Produits forestiers Résolu (PFR) pourrait entreprendre des poursuites judiciaires contre la soixantaine d'entrepreneurs forestiers qui ont entrepris des moyens de pression au nord du Lac-Saint-Jean.
Les propriétaires de machinerie forestière ont interrompu les opérations dans sept secteurs de coupe parce qu'ils réclament une augmentation de 25 % du prix du mètre cube de bois payé par Produits forestiers Résolu.
PFR refuse catégoriquement d'acquiescer à la demande des entrepreneurs forestiers. Le porte-parole, Pierre Choquette, affirme qu'une telle augmentation risquerait de plonger à nouveau Produits forestiers Résolu et plusieurs scieries du Lac-Saint-Jean en situation déficitaire.
« On ne peut pas prendre ça à la légère, indique M. Choquette. Il faut bien analyser la situation et voir quels sont les recours possibles.

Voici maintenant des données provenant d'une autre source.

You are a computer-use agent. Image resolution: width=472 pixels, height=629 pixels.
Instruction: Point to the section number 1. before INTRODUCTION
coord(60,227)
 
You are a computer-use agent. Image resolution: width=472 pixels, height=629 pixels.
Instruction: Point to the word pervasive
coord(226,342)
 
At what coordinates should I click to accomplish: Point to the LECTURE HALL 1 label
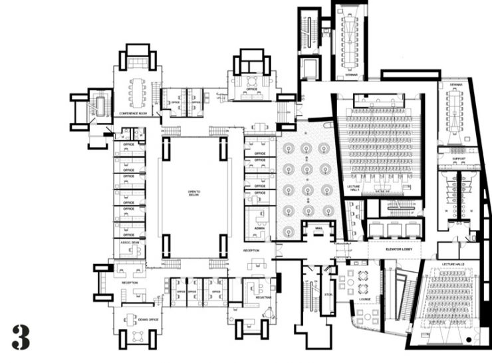[354, 188]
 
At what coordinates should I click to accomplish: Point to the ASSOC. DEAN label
[129, 243]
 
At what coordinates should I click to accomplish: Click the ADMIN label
[259, 228]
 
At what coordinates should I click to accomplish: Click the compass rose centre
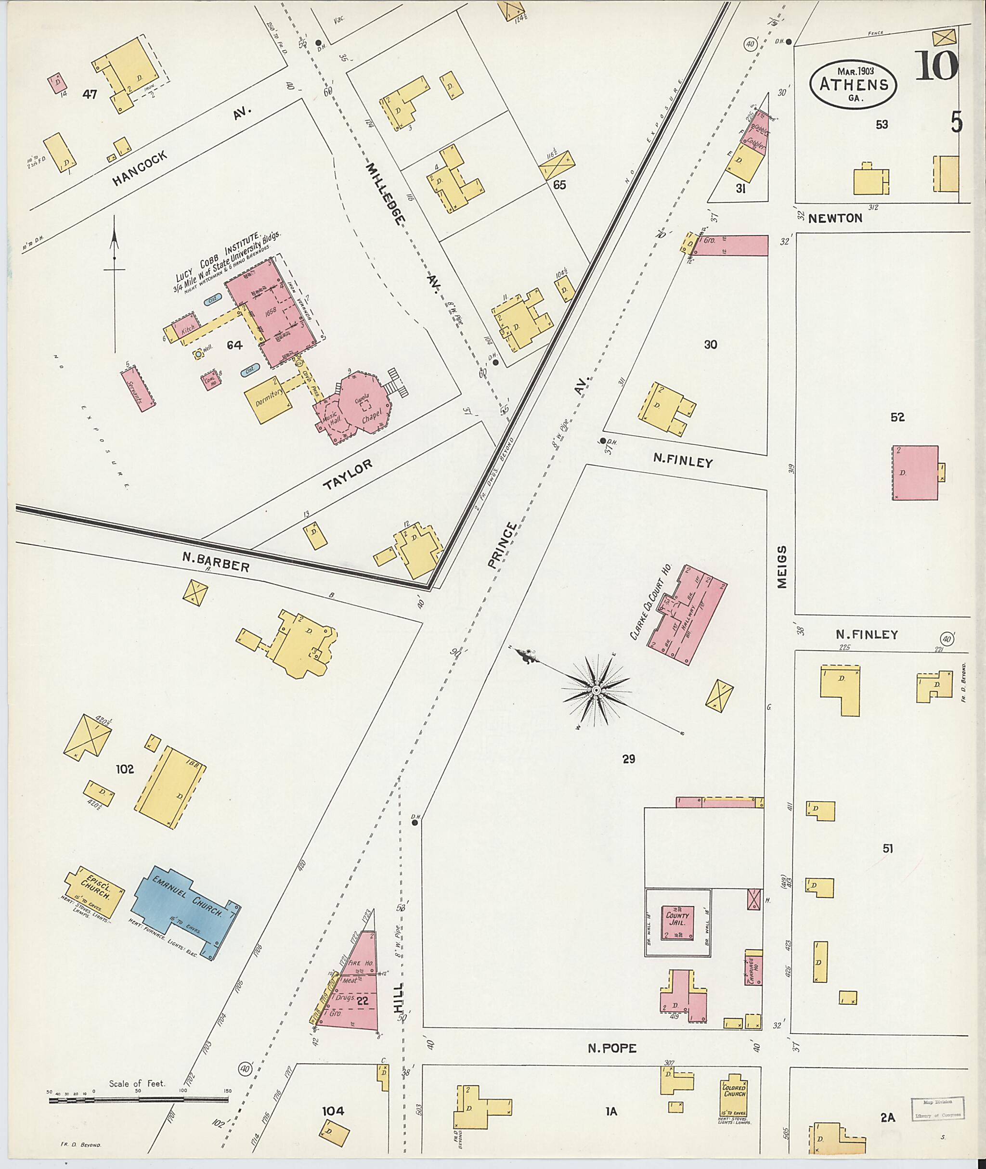coord(596,691)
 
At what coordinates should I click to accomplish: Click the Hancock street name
coord(139,169)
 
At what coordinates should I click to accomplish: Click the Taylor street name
coord(347,475)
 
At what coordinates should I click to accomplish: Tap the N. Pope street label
coord(611,1048)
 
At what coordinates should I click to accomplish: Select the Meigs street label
coord(781,567)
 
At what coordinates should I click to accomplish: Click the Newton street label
coord(835,218)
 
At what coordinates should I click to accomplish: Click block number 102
coord(125,769)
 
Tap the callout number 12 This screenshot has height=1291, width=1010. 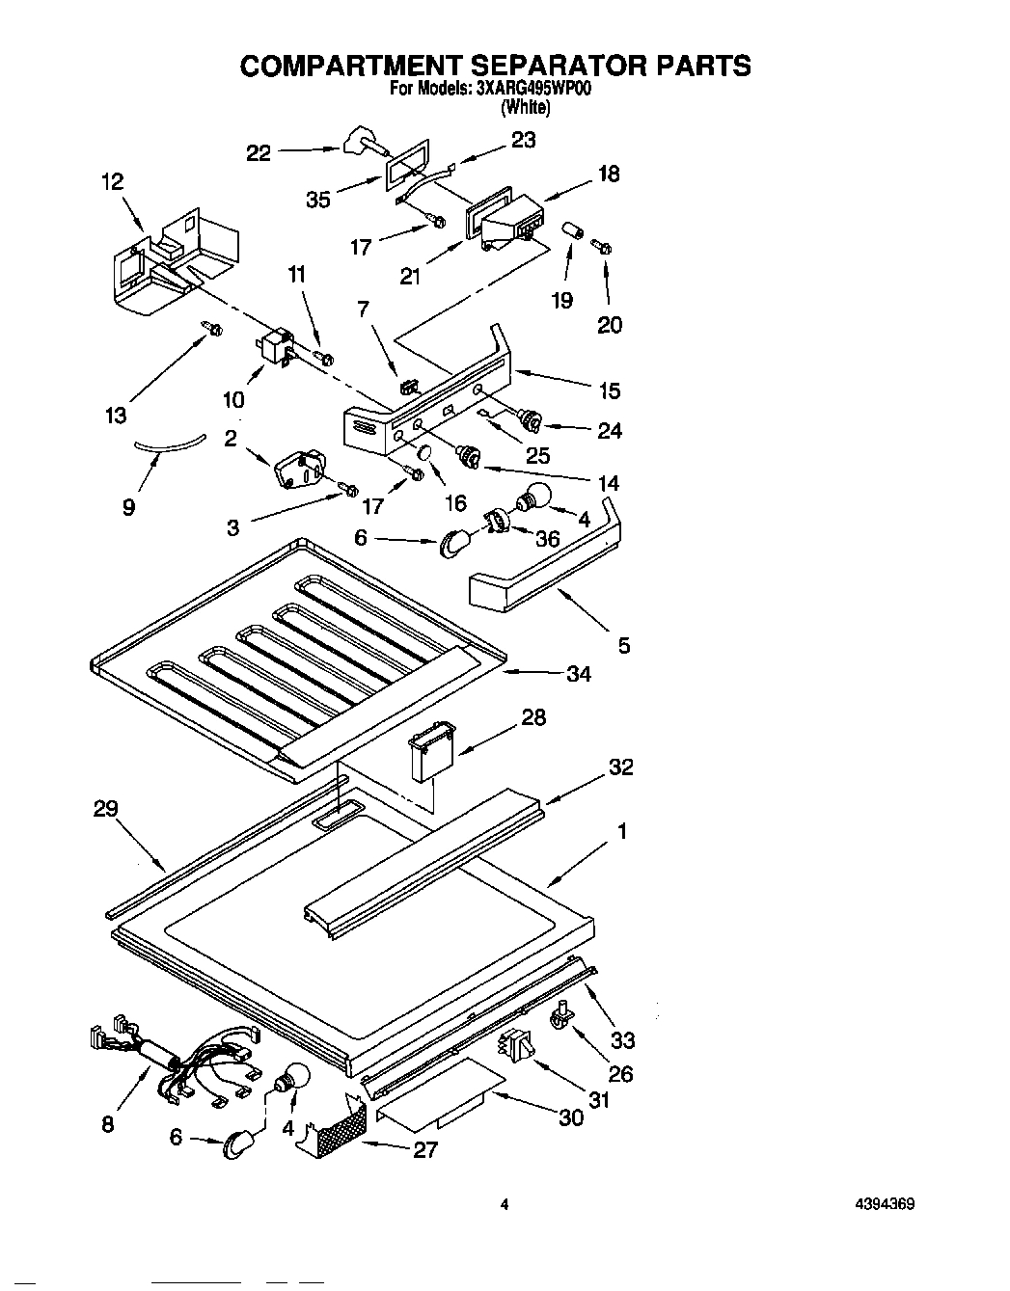[x=113, y=182]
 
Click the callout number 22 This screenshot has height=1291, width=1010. [x=259, y=152]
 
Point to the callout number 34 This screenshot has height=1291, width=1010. [x=578, y=673]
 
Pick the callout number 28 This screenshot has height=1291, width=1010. [x=532, y=716]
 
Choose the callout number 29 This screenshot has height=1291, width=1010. [x=105, y=809]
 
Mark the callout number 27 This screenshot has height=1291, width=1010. [x=425, y=1149]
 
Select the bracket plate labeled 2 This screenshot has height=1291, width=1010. [x=299, y=474]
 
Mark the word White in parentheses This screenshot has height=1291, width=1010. [x=525, y=108]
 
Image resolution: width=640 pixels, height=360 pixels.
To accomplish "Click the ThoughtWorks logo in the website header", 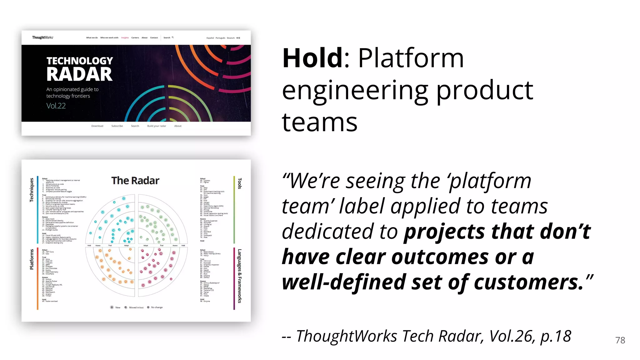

Si tout ça se prolonge, ça va avoir des impacts considérables sur nos opérations au Lac-Saint-Jean. »
La crise couvait depuis quelques semaines déjà, alors que les entrepreneurs avaient même manifesté à l'Assemblée nationale.
La directrice générale de l'Association des propriétaires de machinerie forestière, Isabelle Tanguay, précise que les opérations ne sont plus rentables et que les banques refusent de les financer.
« Ça s'enligne encore vers des faillites si on ne fait pas quelque chose et on est une main-d'oeuvre très, très rare », affirme Mme Tanguay.
Les négociations avec Produits forestiers Résolu ont assez traîné, selon la directrice de l'association, et les entrepreneurs forestiers ont décidé de passer à l'action pour inciter la compagnie à les prendre au sérieux.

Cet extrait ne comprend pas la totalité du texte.